Nonrandom sexual reproduction and diapausing egg production in a Daphnia hybrid species complex
Limnol. Oceanogr., 49(4_part_2), 2004, 1393-1400 | DOI: 10.4319/lo.2004.49.4_part_2.1393
ABSTRACT: Sexual reproduction in Daphnia results in the production of diapausing eggs, which are enclosed in a structure called ephippium. Ephippia, accumulated by sedimentation, can be preserved for decades and offer the opportunity for microevolutionary studies as well as the study of former pelagic populations. In a Swiss subalpine lake (Greifensee), we studied the genetic structure of the pelagic Daphnia galeata x hyalina hybrid species complex.

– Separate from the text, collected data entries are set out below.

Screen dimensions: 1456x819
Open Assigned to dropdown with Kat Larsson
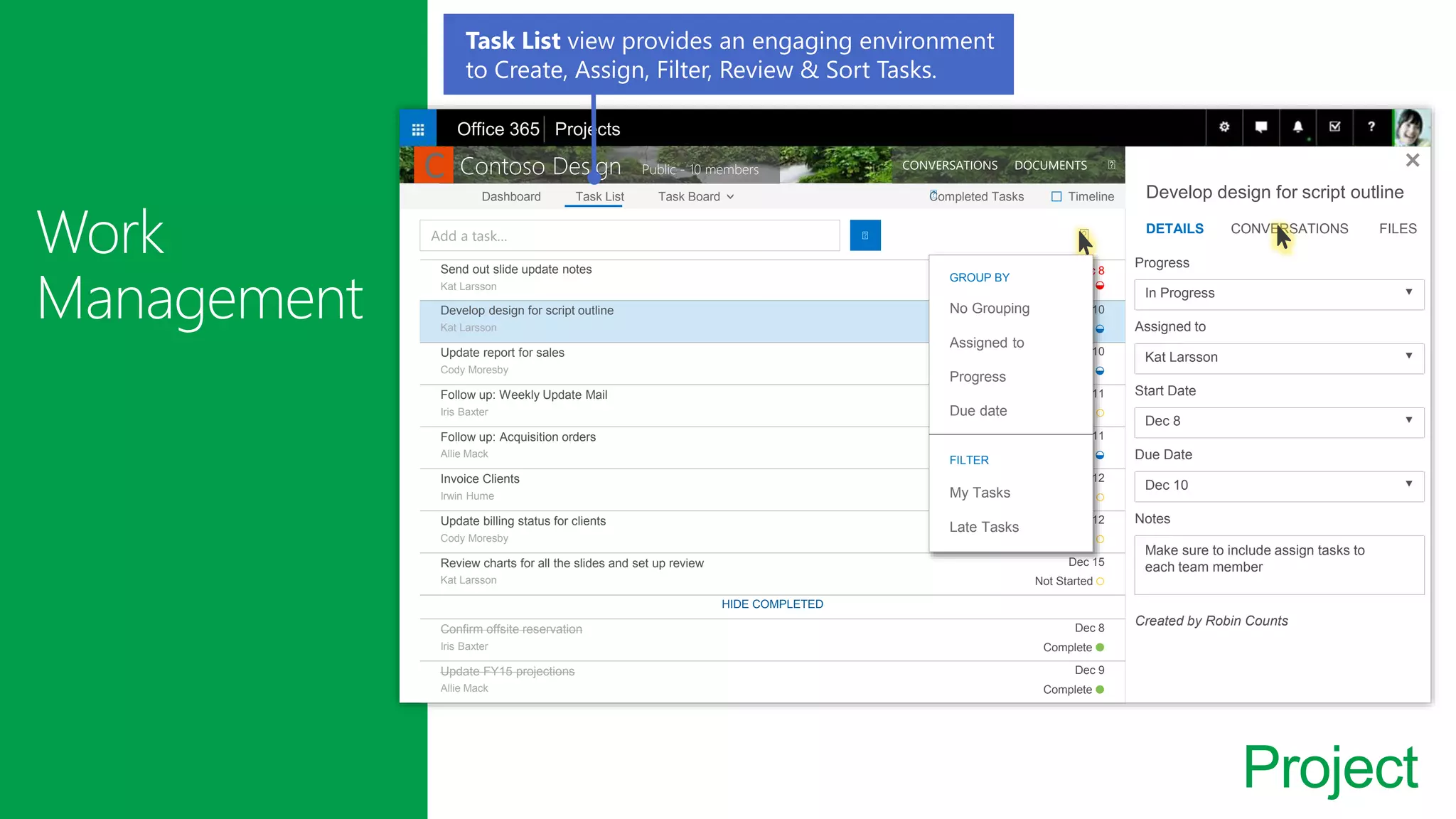pos(1279,358)
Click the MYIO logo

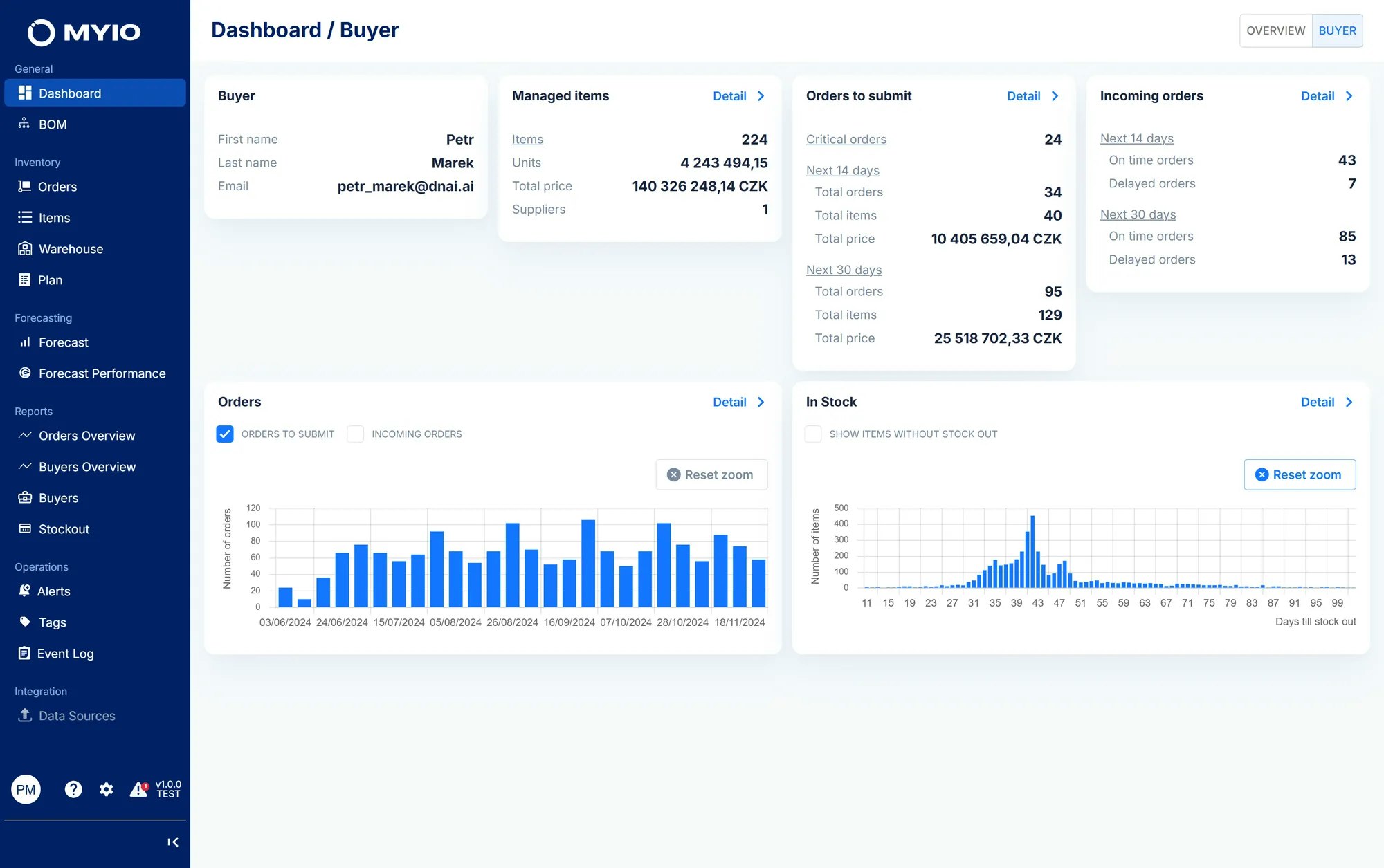pos(84,32)
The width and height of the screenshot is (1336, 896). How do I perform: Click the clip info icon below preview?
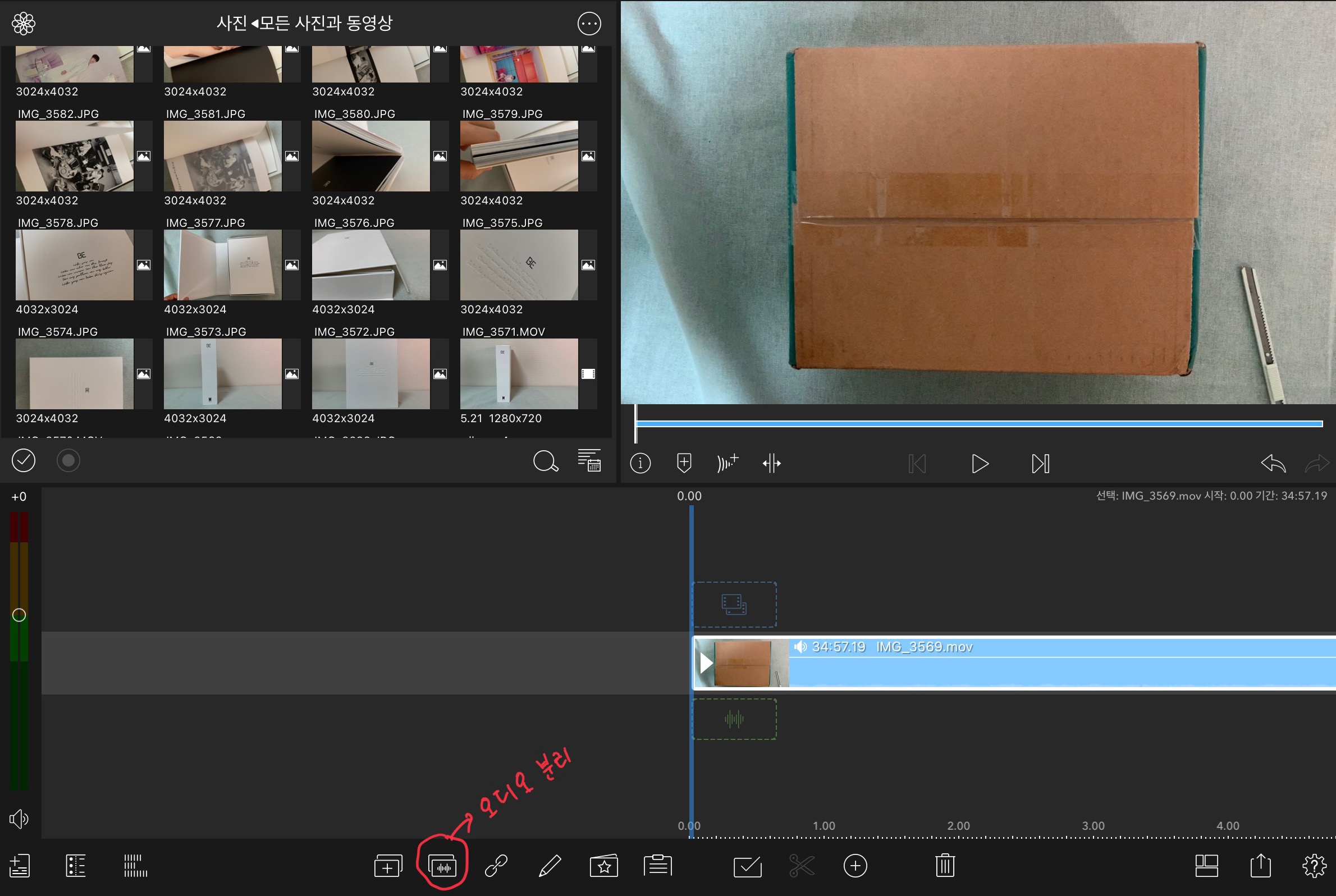[x=640, y=463]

We examined sexual females, males, and ephippia production. Eggs from ephippia were hatched, and the genotypes and taxa composition of all daphnids were determined using four polymorphic allozyme loci, two of which are each diagnostic for D. galeata and D. hyalina. We found significant differences between the genetic composition and the backcross level of pelagic asexual females, sexual females, males, and ephippial eggs (Daphnia hatchlings). The asexual daphnids were dominated by hybrids. In contrast, sexual females, especially Daphnia hatched from ephippial eggs, are dominated by D. galeata. We conclude that hybrid Daphnia have a lower sexual reproductive success than the parental D. galeata. The recent hybrid dominance suggests that D. galeata that hatch from diapausing eggs are not able to alter the pelagic population. The genotypic class composition of the diapausing eggs does not reflect the extant pelagic population; therefore, Daphnia diapausing egg banks do not always represent the past lake taxa structure.